**About this task**: Give an exact copy of every entry.

____________

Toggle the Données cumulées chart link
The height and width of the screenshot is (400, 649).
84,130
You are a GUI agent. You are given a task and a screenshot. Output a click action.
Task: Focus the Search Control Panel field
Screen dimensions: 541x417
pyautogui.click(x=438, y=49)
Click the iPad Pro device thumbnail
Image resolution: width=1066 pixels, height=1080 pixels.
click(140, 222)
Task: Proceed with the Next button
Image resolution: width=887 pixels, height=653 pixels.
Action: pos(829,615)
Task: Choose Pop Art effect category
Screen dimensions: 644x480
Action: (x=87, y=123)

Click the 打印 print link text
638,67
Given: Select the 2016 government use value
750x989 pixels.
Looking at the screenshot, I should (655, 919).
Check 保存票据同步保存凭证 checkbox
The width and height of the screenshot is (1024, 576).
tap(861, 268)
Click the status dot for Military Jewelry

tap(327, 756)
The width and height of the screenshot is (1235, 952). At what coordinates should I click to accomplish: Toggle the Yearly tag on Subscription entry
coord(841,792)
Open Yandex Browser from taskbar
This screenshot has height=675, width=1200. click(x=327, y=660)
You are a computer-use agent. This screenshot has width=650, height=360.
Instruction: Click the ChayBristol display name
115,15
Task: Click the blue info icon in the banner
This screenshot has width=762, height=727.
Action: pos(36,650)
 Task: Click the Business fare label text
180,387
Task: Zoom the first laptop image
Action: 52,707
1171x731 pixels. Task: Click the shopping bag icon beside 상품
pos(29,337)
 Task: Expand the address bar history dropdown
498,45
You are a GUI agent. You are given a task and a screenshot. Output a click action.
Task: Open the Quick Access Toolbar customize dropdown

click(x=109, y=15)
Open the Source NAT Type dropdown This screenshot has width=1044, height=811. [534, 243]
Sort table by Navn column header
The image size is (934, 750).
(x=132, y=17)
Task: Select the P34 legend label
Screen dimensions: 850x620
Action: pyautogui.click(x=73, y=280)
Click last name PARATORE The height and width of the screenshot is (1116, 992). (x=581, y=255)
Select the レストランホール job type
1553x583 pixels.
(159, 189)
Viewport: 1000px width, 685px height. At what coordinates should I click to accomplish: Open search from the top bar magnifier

____________

**Task result**:
Toggle the Données cumulées chart link
The height and width of the screenshot is (400, 649).
84,130
You are a GUI agent. You are given a task and a screenshot. Output a click action.
Task: Focus the Search Control Panel field
Screen dimensions: 541x417
pyautogui.click(x=438, y=49)
Click the iPad Pro device thumbnail
Image resolution: width=1066 pixels, height=1080 pixels.
click(140, 222)
Task: Proceed with the Next button
Image resolution: width=887 pixels, height=653 pixels.
Action: pos(829,615)
Task: Choose Pop Art effect category
Screen dimensions: 644x480
Action: (x=87, y=123)

Click the 打印 print link text
638,67
Given: Select the 2016 government use value
750x989 pixels.
Looking at the screenshot, I should (655, 919).
Check 保存票据同步保存凭证 checkbox
The width and height of the screenshot is (1024, 576).
tap(861, 268)
Click the status dot for Military Jewelry

tap(327, 756)
The width and height of the screenshot is (1235, 952). At what coordinates should I click to accomplish: Toggle the Yearly tag on Subscription entry
coord(841,792)
Open Yandex Browser from taskbar
This screenshot has height=675, width=1200. click(x=327, y=660)
You are a computer-use agent. This screenshot has width=650, height=360.
Instruction: Click the ChayBristol display name
115,15
Task: Click the blue info icon in the banner
This screenshot has width=762, height=727.
Action: pos(36,650)
 Task: Click the Business fare label text
180,387
Task: Zoom the first laptop image
Action: 52,707
1171x731 pixels. Task: Click the shopping bag icon beside 상품
pos(29,337)
 Task: Expand the address bar history dropdown
498,45
You are a GUI agent. You are given a task and a screenshot. Output a click action.
Task: Open the Quick Access Toolbar customize dropdown

click(x=109, y=15)
Open the Source NAT Type dropdown This screenshot has width=1044, height=811. [534, 243]
Sort table by Navn column header
The image size is (934, 750).
(x=132, y=17)
Task: Select the P34 legend label
Screen dimensions: 850x620
Action: pyautogui.click(x=73, y=280)
Click last name PARATORE The height and width of the screenshot is (1116, 992). (x=581, y=255)
Select the レストランホール job type
1553x583 pixels.
(159, 189)
Viewport: 1000px width, 685px height. At what coordinates should I click to accomplish: Open search from the top bar magnifier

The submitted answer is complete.